▸ EXERCISE TASK:
Copy out the following lines word for word, keeping every one of them.

▸ DATA TO USE:
========================================

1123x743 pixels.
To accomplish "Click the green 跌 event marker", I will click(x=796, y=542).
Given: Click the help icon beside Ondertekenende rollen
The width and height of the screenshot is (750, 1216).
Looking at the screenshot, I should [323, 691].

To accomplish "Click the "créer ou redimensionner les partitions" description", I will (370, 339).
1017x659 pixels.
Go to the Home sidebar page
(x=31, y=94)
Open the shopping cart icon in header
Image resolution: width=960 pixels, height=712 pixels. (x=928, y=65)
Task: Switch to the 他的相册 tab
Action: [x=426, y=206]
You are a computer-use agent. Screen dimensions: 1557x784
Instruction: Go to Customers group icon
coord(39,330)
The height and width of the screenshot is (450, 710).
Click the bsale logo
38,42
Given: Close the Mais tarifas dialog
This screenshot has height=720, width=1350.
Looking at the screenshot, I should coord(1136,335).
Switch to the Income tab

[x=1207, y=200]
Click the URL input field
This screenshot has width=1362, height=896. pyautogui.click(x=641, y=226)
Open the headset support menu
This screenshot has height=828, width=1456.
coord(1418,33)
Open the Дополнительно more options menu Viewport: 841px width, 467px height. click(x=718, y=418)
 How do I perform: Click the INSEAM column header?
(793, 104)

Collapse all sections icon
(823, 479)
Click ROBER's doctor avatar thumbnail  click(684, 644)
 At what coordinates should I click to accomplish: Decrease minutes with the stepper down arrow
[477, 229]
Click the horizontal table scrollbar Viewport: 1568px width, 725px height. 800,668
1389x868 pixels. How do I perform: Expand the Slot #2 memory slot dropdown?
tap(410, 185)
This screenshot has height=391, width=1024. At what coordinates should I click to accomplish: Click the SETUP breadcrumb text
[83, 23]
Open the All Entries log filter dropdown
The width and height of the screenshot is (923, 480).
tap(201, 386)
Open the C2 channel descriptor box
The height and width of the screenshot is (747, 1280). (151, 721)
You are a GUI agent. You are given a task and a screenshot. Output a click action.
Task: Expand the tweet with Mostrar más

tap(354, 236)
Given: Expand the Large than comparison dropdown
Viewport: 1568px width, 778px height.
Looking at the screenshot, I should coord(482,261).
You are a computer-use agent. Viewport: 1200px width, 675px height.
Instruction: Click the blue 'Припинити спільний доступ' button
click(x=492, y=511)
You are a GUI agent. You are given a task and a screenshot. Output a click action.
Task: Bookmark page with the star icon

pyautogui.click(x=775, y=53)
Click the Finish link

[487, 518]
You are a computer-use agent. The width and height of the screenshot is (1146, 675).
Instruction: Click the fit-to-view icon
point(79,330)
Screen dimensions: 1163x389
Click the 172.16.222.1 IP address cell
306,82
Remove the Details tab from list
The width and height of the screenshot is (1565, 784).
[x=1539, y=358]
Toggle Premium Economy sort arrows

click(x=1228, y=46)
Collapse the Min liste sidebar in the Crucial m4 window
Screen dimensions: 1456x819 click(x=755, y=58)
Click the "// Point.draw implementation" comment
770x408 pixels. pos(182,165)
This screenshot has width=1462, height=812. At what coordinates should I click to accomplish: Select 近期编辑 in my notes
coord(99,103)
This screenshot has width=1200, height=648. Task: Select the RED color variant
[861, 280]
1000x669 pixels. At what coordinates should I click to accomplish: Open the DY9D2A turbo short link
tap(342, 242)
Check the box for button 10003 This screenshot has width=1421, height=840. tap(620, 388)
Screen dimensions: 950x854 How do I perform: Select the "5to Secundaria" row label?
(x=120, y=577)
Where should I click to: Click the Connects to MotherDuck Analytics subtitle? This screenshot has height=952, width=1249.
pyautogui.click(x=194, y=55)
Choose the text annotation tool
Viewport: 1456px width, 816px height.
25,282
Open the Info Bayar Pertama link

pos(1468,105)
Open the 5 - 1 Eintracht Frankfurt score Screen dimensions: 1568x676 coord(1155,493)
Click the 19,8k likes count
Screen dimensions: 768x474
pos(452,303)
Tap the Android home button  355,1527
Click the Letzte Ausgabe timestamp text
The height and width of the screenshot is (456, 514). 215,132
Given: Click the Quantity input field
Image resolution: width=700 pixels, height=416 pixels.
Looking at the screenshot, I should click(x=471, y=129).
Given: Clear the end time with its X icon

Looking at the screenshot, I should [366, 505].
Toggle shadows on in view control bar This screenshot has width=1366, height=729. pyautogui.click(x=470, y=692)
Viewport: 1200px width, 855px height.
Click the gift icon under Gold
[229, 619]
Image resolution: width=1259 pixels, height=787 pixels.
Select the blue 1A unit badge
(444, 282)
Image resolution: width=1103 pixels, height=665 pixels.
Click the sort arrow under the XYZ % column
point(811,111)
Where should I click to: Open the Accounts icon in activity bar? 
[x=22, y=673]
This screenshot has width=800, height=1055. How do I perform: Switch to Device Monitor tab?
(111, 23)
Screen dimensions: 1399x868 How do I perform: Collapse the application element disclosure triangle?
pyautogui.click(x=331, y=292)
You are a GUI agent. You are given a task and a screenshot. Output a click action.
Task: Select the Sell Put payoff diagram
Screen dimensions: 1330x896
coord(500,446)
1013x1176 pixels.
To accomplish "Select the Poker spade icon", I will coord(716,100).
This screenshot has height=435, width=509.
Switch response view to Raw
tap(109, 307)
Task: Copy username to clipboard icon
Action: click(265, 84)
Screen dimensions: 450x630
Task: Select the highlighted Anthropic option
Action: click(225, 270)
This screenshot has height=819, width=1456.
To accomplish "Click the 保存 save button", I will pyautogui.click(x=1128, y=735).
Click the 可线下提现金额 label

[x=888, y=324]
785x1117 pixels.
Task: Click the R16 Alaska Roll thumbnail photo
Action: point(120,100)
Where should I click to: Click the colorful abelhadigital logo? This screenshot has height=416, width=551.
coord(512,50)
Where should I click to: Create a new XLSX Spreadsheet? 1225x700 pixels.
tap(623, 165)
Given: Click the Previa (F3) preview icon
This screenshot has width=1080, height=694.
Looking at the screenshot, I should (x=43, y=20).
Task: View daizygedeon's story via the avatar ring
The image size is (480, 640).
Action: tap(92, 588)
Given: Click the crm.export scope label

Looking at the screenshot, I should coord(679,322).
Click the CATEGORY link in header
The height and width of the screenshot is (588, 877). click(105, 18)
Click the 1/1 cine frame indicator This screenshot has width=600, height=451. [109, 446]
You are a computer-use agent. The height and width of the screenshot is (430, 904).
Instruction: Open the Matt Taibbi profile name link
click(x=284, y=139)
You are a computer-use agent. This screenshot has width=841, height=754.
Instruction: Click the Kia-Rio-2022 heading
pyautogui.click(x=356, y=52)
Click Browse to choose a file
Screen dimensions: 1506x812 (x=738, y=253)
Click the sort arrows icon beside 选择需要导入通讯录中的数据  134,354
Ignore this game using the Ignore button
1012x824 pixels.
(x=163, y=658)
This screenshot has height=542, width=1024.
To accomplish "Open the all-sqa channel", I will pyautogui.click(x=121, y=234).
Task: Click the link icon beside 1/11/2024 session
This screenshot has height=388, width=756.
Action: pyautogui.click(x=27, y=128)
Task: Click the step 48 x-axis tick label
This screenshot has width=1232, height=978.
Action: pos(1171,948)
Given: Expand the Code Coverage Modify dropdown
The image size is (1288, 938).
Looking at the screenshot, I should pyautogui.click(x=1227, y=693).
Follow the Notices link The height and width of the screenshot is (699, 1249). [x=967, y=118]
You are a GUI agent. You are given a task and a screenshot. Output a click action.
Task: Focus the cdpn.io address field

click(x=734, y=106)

========================================

▸ RESPONSE TO THIS EXERCISE:
1123x743 pixels.
To accomplish "Click the green 跌 event marker", I will click(x=796, y=542).
Given: Click the help icon beside Ondertekenende rollen
The width and height of the screenshot is (750, 1216).
Looking at the screenshot, I should [323, 691].

To accomplish "Click the "créer ou redimensionner les partitions" description", I will (370, 339).
1017x659 pixels.
Go to the Home sidebar page
(x=31, y=94)
Open the shopping cart icon in header
Image resolution: width=960 pixels, height=712 pixels. (x=928, y=65)
Task: Switch to the 他的相册 tab
Action: [x=426, y=206]
You are a computer-use agent. Screen dimensions: 1557x784
Instruction: Go to Customers group icon
coord(39,330)
The height and width of the screenshot is (450, 710).
Click the bsale logo
38,42
Given: Close the Mais tarifas dialog
This screenshot has height=720, width=1350.
Looking at the screenshot, I should coord(1136,335).
Switch to the Income tab

[x=1207, y=200]
Click the URL input field
This screenshot has width=1362, height=896. pyautogui.click(x=641, y=226)
Open the headset support menu
This screenshot has height=828, width=1456.
coord(1418,33)
Open the Дополнительно more options menu Viewport: 841px width, 467px height. click(x=718, y=418)
 How do I perform: Click the INSEAM column header?
(793, 104)

Collapse all sections icon
(823, 479)
Click ROBER's doctor avatar thumbnail  click(684, 644)
 At what coordinates should I click to accomplish: Decrease minutes with the stepper down arrow
[477, 229]
Click the horizontal table scrollbar Viewport: 1568px width, 725px height. 800,668
1389x868 pixels. How do I perform: Expand the Slot #2 memory slot dropdown?
tap(410, 185)
This screenshot has height=391, width=1024. At what coordinates should I click to accomplish: Click the SETUP breadcrumb text
[83, 23]
Open the All Entries log filter dropdown
The width and height of the screenshot is (923, 480).
tap(201, 386)
Open the C2 channel descriptor box
The height and width of the screenshot is (747, 1280). (151, 721)
You are a GUI agent. You are given a task and a screenshot. Output a click action.
Task: Expand the tweet with Mostrar más

tap(354, 236)
Given: Expand the Large than comparison dropdown
Viewport: 1568px width, 778px height.
Looking at the screenshot, I should coord(482,261).
You are a computer-use agent. Viewport: 1200px width, 675px height.
Instruction: Click the blue 'Припинити спільний доступ' button
click(x=492, y=511)
You are a GUI agent. You are given a task and a screenshot. Output a click action.
Task: Bookmark page with the star icon

pyautogui.click(x=775, y=53)
Click the Finish link

[487, 518]
You are a computer-use agent. The width and height of the screenshot is (1146, 675).
Instruction: Click the fit-to-view icon
point(79,330)
Screen dimensions: 1163x389
Click the 172.16.222.1 IP address cell
306,82
Remove the Details tab from list
The width and height of the screenshot is (1565, 784).
[x=1539, y=358]
Toggle Premium Economy sort arrows

click(x=1228, y=46)
Collapse the Min liste sidebar in the Crucial m4 window
Screen dimensions: 1456x819 click(x=755, y=58)
Click the "// Point.draw implementation" comment
770x408 pixels. pos(182,165)
This screenshot has width=1462, height=812. At what coordinates should I click to accomplish: Select 近期编辑 in my notes
coord(99,103)
This screenshot has width=1200, height=648. Task: Select the RED color variant
[861, 280]
1000x669 pixels. At what coordinates should I click to accomplish: Open the DY9D2A turbo short link
tap(342, 242)
Check the box for button 10003 This screenshot has width=1421, height=840. tap(620, 388)
Screen dimensions: 950x854 How do I perform: Select the "5to Secundaria" row label?
(x=120, y=577)
Where should I click to: Click the Connects to MotherDuck Analytics subtitle? This screenshot has height=952, width=1249.
pyautogui.click(x=194, y=55)
Choose the text annotation tool
Viewport: 1456px width, 816px height.
25,282
Open the Info Bayar Pertama link

pos(1468,105)
Open the 5 - 1 Eintracht Frankfurt score Screen dimensions: 1568x676 coord(1155,493)
Click the 19,8k likes count
Screen dimensions: 768x474
pos(452,303)
Tap the Android home button  355,1527
Click the Letzte Ausgabe timestamp text
The height and width of the screenshot is (456, 514). 215,132
Given: Click the Quantity input field
Image resolution: width=700 pixels, height=416 pixels.
Looking at the screenshot, I should click(x=471, y=129).
Given: Clear the end time with its X icon

Looking at the screenshot, I should [366, 505].
Toggle shadows on in view control bar This screenshot has width=1366, height=729. pyautogui.click(x=470, y=692)
Viewport: 1200px width, 855px height.
Click the gift icon under Gold
[229, 619]
Image resolution: width=1259 pixels, height=787 pixels.
Select the blue 1A unit badge
(444, 282)
Image resolution: width=1103 pixels, height=665 pixels.
Click the sort arrow under the XYZ % column
point(811,111)
Where should I click to: Open the Accounts icon in activity bar? 
[x=22, y=673]
This screenshot has width=800, height=1055. How do I perform: Switch to Device Monitor tab?
(111, 23)
Screen dimensions: 1399x868 How do I perform: Collapse the application element disclosure triangle?
pyautogui.click(x=331, y=292)
You are a GUI agent. You are given a task and a screenshot. Output a click action.
Task: Select the Sell Put payoff diagram
Screen dimensions: 1330x896
coord(500,446)
1013x1176 pixels.
To accomplish "Select the Poker spade icon", I will coord(716,100).
This screenshot has height=435, width=509.
Switch response view to Raw
tap(109, 307)
Task: Copy username to clipboard icon
Action: click(265, 84)
Screen dimensions: 450x630
Task: Select the highlighted Anthropic option
Action: click(225, 270)
This screenshot has height=819, width=1456.
To accomplish "Click the 保存 save button", I will pyautogui.click(x=1128, y=735).
Click the 可线下提现金额 label

[x=888, y=324]
785x1117 pixels.
Task: Click the R16 Alaska Roll thumbnail photo
Action: point(120,100)
Where should I click to: Click the colorful abelhadigital logo? This screenshot has height=416, width=551.
coord(512,50)
Where should I click to: Create a new XLSX Spreadsheet? 1225x700 pixels.
tap(623, 165)
Given: Click the Previa (F3) preview icon
This screenshot has width=1080, height=694.
Looking at the screenshot, I should (x=43, y=20).
Task: View daizygedeon's story via the avatar ring
The image size is (480, 640).
Action: tap(92, 588)
Given: Click the crm.export scope label

Looking at the screenshot, I should coord(679,322).
Click the CATEGORY link in header
The height and width of the screenshot is (588, 877). click(105, 18)
Click the 1/1 cine frame indicator This screenshot has width=600, height=451. [109, 446]
You are a computer-use agent. The height and width of the screenshot is (430, 904).
Instruction: Open the Matt Taibbi profile name link
click(x=284, y=139)
You are a computer-use agent. This screenshot has width=841, height=754.
Instruction: Click the Kia-Rio-2022 heading
pyautogui.click(x=356, y=52)
Click Browse to choose a file
Screen dimensions: 1506x812 (x=738, y=253)
Click the sort arrows icon beside 选择需要导入通讯录中的数据  134,354
Ignore this game using the Ignore button
1012x824 pixels.
(x=163, y=658)
This screenshot has height=542, width=1024.
To accomplish "Open the all-sqa channel", I will pyautogui.click(x=121, y=234).
Task: Click the link icon beside 1/11/2024 session
This screenshot has height=388, width=756.
Action: pyautogui.click(x=27, y=128)
Task: Click the step 48 x-axis tick label
This screenshot has width=1232, height=978.
Action: pos(1171,948)
Given: Expand the Code Coverage Modify dropdown
The image size is (1288, 938).
Looking at the screenshot, I should pyautogui.click(x=1227, y=693).
Follow the Notices link The height and width of the screenshot is (699, 1249). [x=967, y=118]
You are a GUI agent. You are given a task and a screenshot. Output a click action.
Task: Focus the cdpn.io address field

click(x=734, y=106)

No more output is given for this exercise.